What to work on:
Lines outside the range are not wanted. Give again exactly the lines between the line holding "You are a computer-use agent. This" and the line holding "You are a computer-use agent. The", inclusive, from the listing below.
-*-*-
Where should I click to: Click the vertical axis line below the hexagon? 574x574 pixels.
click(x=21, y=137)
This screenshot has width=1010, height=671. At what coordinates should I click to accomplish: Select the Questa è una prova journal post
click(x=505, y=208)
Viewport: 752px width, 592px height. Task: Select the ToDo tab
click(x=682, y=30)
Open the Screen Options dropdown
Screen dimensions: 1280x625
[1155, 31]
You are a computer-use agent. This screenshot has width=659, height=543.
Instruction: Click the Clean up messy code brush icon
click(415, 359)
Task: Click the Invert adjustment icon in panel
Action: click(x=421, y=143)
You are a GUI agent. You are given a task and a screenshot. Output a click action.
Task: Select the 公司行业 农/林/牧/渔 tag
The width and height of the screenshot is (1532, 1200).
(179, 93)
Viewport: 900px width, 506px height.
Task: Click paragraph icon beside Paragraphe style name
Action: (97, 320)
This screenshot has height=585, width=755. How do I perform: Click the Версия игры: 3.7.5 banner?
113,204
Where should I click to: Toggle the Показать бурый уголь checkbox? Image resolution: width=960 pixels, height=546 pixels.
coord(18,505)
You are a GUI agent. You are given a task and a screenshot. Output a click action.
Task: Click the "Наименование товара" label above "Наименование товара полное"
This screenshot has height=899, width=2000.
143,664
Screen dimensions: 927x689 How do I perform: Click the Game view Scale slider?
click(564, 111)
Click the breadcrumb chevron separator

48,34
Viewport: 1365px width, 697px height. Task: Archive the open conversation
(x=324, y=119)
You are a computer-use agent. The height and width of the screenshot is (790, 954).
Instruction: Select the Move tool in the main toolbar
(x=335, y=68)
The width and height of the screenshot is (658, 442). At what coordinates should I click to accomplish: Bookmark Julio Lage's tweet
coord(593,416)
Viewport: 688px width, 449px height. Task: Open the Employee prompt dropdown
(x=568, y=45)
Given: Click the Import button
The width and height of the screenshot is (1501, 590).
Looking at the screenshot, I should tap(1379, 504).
-*-*-
Output for this task:
You are a computer-use agent. This screenshot has width=659, height=543.
Instruction: Click the Clean up messy code brush icon
click(415, 359)
Task: Click the Invert adjustment icon in panel
Action: click(x=421, y=143)
You are a GUI agent. You are given a task and a screenshot. Output a click action.
Task: Select the 公司行业 农/林/牧/渔 tag
The width and height of the screenshot is (1532, 1200).
(179, 93)
Viewport: 900px width, 506px height.
Task: Click paragraph icon beside Paragraphe style name
Action: (97, 320)
This screenshot has height=585, width=755. How do I perform: Click the Версия игры: 3.7.5 banner?
113,204
Where should I click to: Toggle the Показать бурый уголь checkbox? Image resolution: width=960 pixels, height=546 pixels.
coord(18,505)
You are a GUI agent. You are given a task and a screenshot. Output a click action.
Task: Click the "Наименование товара" label above "Наименование товара полное"
This screenshot has height=899, width=2000.
143,664
Screen dimensions: 927x689 How do I perform: Click the Game view Scale slider?
click(564, 111)
Click the breadcrumb chevron separator

48,34
Viewport: 1365px width, 697px height. Task: Archive the open conversation
(x=324, y=119)
You are a computer-use agent. The height and width of the screenshot is (790, 954).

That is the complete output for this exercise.